Aujourd’hui le plus grand rêve de Kartsym est d’inscrire son festival dans le patrimoine culturel tchadien.

Désormais KARTSYM se lance aussi dans le cinéma et espère conquérir les grands plateaux. Il fonde en 2020 sa société TOUMAI FOX MOVIES, une entreprise de production audiovisuelle. Il annonce la sortie de sa première web série pour décembre 2022. Intitulée « NDJAMENA » qui est une série de 40 épisodes et qui allie humour, aventure et action avec une compétence complètement nouvelle.
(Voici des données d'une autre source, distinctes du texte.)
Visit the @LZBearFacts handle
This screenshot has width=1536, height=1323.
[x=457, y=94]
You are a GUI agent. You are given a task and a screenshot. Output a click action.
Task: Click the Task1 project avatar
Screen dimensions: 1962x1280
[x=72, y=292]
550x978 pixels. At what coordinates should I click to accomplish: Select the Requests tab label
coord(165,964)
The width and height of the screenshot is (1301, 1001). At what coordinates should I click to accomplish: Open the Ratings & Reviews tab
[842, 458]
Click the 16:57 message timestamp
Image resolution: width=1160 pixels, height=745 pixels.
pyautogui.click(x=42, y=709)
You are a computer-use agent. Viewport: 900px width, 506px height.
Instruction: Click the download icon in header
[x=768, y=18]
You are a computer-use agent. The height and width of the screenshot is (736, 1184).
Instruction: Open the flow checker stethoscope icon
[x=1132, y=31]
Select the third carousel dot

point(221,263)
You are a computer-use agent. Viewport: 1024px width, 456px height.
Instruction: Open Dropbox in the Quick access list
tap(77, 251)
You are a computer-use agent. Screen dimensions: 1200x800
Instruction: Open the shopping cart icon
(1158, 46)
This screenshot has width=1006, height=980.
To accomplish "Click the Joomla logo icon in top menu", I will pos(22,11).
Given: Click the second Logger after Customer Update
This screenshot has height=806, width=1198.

Interrogé au sujet de sa motivation, il indique que c’est « La passion, le goût de la liberté et du voyage intellectuel par l’art et surtout sa sociabilité ».

Licencié en journalisme et communication, il souligna toutefois qu’il n’a pas classé sa formation. « Je l’utilise à des fins de l’humour. Aujourd’hui je suis entrepreneur culturel. Promoteur de festival et producteur parce que j’ai une entreprise de production », se défend-il.

Kartsym dit vivre de son art.

Au registre des difficultés, il avance les difficultés « administratives et surtout d’autonomisation suffisante ».